### AIM OF THE EXERCISE
Would you give all of the records again, exactly as they read?
++++ DATASET ENTRIES
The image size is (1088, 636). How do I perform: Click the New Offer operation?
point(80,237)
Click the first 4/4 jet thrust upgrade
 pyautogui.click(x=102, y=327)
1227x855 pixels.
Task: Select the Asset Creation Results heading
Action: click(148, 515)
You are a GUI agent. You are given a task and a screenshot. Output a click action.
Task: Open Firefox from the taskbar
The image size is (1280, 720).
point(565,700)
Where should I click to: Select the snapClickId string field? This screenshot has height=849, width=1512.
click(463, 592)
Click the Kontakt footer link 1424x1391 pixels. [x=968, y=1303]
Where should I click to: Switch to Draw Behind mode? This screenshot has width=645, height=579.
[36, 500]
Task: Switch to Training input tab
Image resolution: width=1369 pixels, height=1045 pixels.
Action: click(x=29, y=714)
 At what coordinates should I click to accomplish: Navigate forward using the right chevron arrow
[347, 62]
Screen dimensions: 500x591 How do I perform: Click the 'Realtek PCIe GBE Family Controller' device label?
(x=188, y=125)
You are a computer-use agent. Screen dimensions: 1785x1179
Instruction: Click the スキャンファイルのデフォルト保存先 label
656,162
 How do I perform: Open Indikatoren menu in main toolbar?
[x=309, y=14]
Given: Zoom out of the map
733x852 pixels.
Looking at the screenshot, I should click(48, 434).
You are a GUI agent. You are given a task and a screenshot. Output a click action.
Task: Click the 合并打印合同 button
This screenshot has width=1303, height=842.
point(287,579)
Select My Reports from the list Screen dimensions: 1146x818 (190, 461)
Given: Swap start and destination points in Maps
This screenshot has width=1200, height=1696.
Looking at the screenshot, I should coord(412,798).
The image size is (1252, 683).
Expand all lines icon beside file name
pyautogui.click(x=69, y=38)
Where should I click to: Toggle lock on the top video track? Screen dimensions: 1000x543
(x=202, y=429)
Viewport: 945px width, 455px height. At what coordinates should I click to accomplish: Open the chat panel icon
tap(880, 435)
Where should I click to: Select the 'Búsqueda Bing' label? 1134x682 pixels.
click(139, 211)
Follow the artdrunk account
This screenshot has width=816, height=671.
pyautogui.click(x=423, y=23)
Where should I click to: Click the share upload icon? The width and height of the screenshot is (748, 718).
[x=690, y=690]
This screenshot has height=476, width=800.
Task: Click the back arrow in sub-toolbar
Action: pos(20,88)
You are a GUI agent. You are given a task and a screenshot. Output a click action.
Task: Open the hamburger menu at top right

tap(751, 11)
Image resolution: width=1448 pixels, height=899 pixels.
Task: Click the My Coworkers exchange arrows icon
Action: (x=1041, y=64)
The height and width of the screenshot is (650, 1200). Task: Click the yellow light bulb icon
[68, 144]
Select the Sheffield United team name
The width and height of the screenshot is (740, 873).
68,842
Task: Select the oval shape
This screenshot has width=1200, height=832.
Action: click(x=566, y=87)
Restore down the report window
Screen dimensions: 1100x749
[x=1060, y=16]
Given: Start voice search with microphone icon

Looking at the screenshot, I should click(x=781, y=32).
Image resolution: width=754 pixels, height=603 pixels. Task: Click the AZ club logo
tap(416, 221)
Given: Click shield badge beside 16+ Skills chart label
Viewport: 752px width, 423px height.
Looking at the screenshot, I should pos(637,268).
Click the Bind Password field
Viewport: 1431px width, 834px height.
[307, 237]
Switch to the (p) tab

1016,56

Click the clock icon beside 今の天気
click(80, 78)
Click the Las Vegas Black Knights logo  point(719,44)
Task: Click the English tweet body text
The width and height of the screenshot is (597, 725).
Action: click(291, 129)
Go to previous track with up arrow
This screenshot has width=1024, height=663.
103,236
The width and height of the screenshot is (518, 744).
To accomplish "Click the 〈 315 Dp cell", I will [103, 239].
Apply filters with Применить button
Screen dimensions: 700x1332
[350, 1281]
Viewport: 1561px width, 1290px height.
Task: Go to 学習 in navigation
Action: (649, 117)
++++++++
### FINISHED TASK
The image size is (1088, 636). How do I perform: Click the New Offer operation?
point(80,237)
Click the first 4/4 jet thrust upgrade
 pyautogui.click(x=102, y=327)
1227x855 pixels.
Task: Select the Asset Creation Results heading
Action: click(148, 515)
You are a GUI agent. You are given a task and a screenshot. Output a click action.
Task: Open Firefox from the taskbar
The image size is (1280, 720).
point(565,700)
Where should I click to: Select the snapClickId string field? This screenshot has height=849, width=1512.
click(463, 592)
Click the Kontakt footer link 1424x1391 pixels. [x=968, y=1303]
Where should I click to: Switch to Draw Behind mode? This screenshot has width=645, height=579.
[36, 500]
Task: Switch to Training input tab
Image resolution: width=1369 pixels, height=1045 pixels.
Action: click(x=29, y=714)
 At what coordinates should I click to accomplish: Navigate forward using the right chevron arrow
[347, 62]
Screen dimensions: 500x591 How do I perform: Click the 'Realtek PCIe GBE Family Controller' device label?
(x=188, y=125)
You are a computer-use agent. Screen dimensions: 1785x1179
Instruction: Click the スキャンファイルのデフォルト保存先 label
656,162
 How do I perform: Open Indikatoren menu in main toolbar?
[x=309, y=14]
Given: Zoom out of the map
733x852 pixels.
Looking at the screenshot, I should click(48, 434).
You are a GUI agent. You are given a task and a screenshot. Output a click action.
Task: Click the 合并打印合同 button
This screenshot has width=1303, height=842.
point(287,579)
Select My Reports from the list Screen dimensions: 1146x818 (190, 461)
Given: Swap start and destination points in Maps
This screenshot has width=1200, height=1696.
Looking at the screenshot, I should coord(412,798).
The image size is (1252, 683).
Expand all lines icon beside file name
pyautogui.click(x=69, y=38)
Where should I click to: Toggle lock on the top video track? Screen dimensions: 1000x543
(x=202, y=429)
Viewport: 945px width, 455px height. At what coordinates should I click to accomplish: Open the chat panel icon
tap(880, 435)
Where should I click to: Select the 'Búsqueda Bing' label? 1134x682 pixels.
click(139, 211)
Follow the artdrunk account
This screenshot has width=816, height=671.
pyautogui.click(x=423, y=23)
Where should I click to: Click the share upload icon? The width and height of the screenshot is (748, 718).
[x=690, y=690]
This screenshot has height=476, width=800.
Task: Click the back arrow in sub-toolbar
Action: pos(20,88)
You are a GUI agent. You are given a task and a screenshot. Output a click action.
Task: Open the hamburger menu at top right

tap(751, 11)
Image resolution: width=1448 pixels, height=899 pixels.
Task: Click the My Coworkers exchange arrows icon
Action: (x=1041, y=64)
The height and width of the screenshot is (650, 1200). Task: Click the yellow light bulb icon
[68, 144]
Select the Sheffield United team name
The width and height of the screenshot is (740, 873).
68,842
Task: Select the oval shape
This screenshot has width=1200, height=832.
Action: click(x=566, y=87)
Restore down the report window
Screen dimensions: 1100x749
[x=1060, y=16]
Given: Start voice search with microphone icon

Looking at the screenshot, I should click(x=781, y=32).
Image resolution: width=754 pixels, height=603 pixels. Task: Click the AZ club logo
tap(416, 221)
Given: Click shield badge beside 16+ Skills chart label
Viewport: 752px width, 423px height.
Looking at the screenshot, I should pos(637,268).
Click the Bind Password field
Viewport: 1431px width, 834px height.
[307, 237]
Switch to the (p) tab

1016,56

Click the clock icon beside 今の天気
click(80, 78)
Click the Las Vegas Black Knights logo  point(719,44)
Task: Click the English tweet body text
The width and height of the screenshot is (597, 725).
Action: click(291, 129)
Go to previous track with up arrow
This screenshot has width=1024, height=663.
103,236
The width and height of the screenshot is (518, 744).
To accomplish "Click the 〈 315 Dp cell", I will [103, 239].
Apply filters with Применить button
Screen dimensions: 700x1332
[350, 1281]
Viewport: 1561px width, 1290px height.
Task: Go to 学習 in navigation
Action: (649, 117)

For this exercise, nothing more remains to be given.